Once the pictures are set aside, print the records that follow exactly as written.

Data excerpts:

'''

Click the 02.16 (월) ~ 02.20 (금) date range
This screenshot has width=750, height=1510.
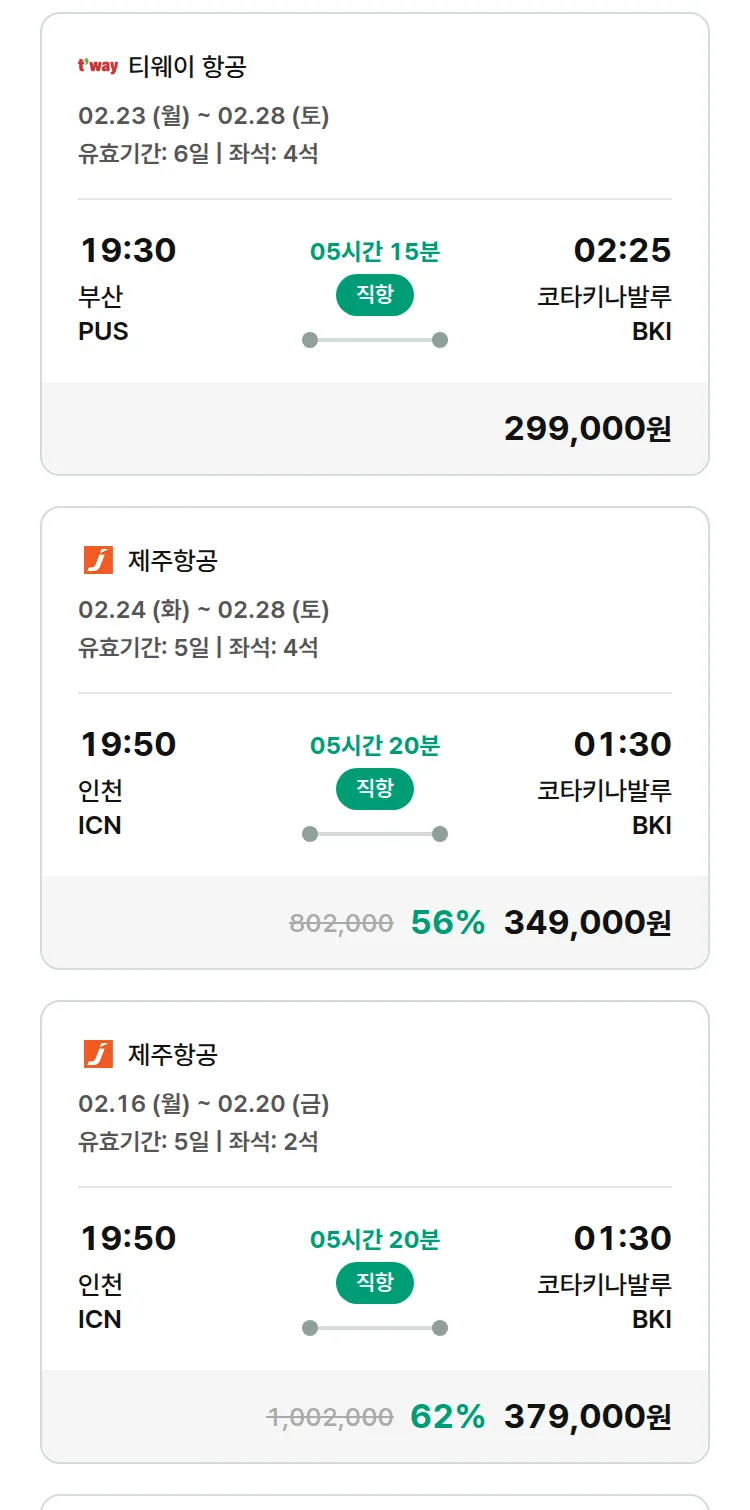(x=204, y=1104)
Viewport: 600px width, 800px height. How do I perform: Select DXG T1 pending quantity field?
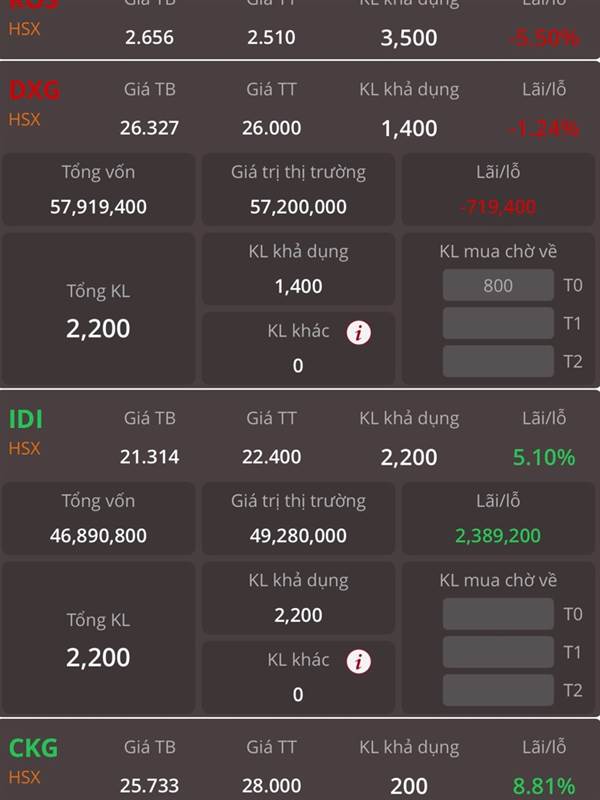pyautogui.click(x=498, y=323)
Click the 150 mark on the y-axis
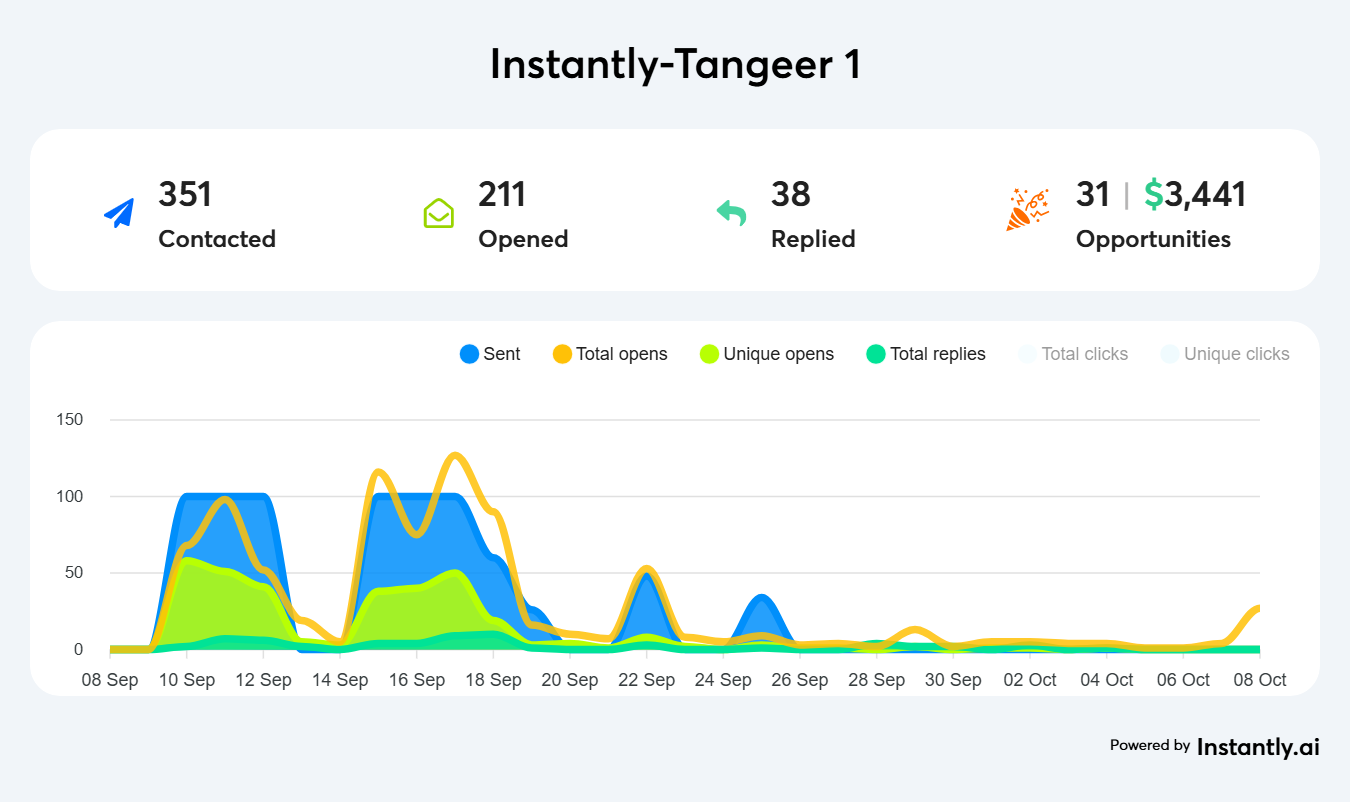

'''

Solved exercise:
Click the 02.16 (월) ~ 02.20 (금) date range
This screenshot has width=750, height=1510.
(x=204, y=1104)
Viewport: 600px width, 800px height. How do I perform: Select DXG T1 pending quantity field?
pyautogui.click(x=498, y=323)
Click the 150 mark on the y-axis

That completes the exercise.